The other lure that helped me finish so well was the discontinued Bass Pro Shops swimbait made famous by Steve Kennedy. I only had one and a pike took it on Day Two, but Steve was kind enough to give me another. A pike took that one on Day Three and then Fred Roumbanis gave me one of the new lures he designed based on the older bait. I fished them on a Fenwick World Class 7’6” medium heavy rod, a Pflueger Supreme XT (7.1:1) and 17 lb. test Trilene fluorocarbon.
My Talons and my Humminbird 360 gave me a two pronged attack in the grass. Once the sun got high, you could see the clumps of grass, the edges and the clear spots, but for the first few hours of the day you couldn’t see anything. I’d find the key locations with my 360, then put my 12 foot Talons down and pick them apart. In some of the places, an 8 foot shallow water anchor would not have been enough. I had complete control. It was also surprisingly hot in New York for June. They’re getting an early start on ORCA Cooler season this year!

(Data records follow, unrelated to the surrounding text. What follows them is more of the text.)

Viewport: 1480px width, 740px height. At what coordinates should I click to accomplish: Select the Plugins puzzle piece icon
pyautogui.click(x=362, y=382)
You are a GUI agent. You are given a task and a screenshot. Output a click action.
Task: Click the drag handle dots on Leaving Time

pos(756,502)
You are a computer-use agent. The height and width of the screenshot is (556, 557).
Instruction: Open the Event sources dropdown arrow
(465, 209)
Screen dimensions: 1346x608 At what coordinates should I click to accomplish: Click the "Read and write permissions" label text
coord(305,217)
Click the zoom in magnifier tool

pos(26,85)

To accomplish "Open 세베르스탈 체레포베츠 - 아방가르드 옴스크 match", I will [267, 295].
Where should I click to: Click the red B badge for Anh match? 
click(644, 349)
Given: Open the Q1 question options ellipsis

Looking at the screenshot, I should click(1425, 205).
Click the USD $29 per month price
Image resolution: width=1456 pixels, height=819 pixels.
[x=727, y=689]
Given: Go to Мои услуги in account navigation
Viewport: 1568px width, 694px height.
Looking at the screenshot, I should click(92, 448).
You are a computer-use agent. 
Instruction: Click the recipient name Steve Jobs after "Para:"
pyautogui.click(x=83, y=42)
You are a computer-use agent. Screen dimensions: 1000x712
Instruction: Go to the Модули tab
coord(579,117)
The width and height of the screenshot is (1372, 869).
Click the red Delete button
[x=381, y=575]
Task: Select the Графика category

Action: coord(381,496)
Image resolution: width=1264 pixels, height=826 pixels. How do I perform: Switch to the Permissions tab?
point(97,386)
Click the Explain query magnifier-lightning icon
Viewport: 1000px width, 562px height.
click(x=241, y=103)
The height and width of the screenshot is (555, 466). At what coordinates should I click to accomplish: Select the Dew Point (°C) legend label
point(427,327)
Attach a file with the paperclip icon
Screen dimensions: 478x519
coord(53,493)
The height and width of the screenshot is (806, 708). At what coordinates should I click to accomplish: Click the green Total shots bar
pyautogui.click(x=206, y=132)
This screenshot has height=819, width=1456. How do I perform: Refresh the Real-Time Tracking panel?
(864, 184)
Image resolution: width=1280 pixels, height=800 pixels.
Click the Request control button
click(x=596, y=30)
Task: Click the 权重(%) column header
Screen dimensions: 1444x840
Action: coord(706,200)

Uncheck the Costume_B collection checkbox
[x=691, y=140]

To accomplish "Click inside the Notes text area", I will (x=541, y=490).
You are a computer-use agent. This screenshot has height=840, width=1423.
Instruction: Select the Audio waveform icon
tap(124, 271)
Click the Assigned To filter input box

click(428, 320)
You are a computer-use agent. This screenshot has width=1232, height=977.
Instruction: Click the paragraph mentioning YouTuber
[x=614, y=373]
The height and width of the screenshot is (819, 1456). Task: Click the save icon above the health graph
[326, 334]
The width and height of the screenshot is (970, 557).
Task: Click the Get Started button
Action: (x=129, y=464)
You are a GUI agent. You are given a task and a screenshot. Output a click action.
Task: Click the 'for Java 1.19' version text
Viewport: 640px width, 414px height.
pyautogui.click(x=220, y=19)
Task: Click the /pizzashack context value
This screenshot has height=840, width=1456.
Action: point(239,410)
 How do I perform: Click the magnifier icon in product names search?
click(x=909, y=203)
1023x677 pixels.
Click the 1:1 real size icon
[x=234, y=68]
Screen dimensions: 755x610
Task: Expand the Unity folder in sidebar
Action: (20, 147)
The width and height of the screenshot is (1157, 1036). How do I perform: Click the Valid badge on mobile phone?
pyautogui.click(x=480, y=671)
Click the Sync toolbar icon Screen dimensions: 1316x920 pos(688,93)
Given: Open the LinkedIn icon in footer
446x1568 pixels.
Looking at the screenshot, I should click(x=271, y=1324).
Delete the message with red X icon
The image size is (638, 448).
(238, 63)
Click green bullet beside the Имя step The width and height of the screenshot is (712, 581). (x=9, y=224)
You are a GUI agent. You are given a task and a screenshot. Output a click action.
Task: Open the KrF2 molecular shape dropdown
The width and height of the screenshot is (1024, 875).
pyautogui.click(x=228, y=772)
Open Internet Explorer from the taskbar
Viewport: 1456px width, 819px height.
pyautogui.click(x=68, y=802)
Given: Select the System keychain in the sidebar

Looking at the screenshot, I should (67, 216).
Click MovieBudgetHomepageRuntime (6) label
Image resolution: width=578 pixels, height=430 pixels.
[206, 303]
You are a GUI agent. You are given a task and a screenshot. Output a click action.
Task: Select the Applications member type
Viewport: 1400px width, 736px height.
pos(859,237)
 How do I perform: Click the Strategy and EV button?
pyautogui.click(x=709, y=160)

With another solid finish I moved up to 15th in the Angler of the Year race. Next up is the Potomac River, a body of water I haven’t been to in a long time. I remember it being just about the hottest place on earth at that time of year but I’m hoping that I can fish it with an open mind. After that we go to LaCrosse and the Upper Mississippi, a river that we fished around the same time last year in MLF. If the water is at its normal level for that time of year, a lot of guys are going to get stuck during practice. Finally, we’ll go to Mille Lacs in Minnesota, a lake that I fished once for a Rapala media event. It’s loaded with 4 to 5 pound smallmouth and I suspect that it’s going to be a slugfest. Overall, I like the way that I’m fishing and I think that the rest of the schedule fits my strengths.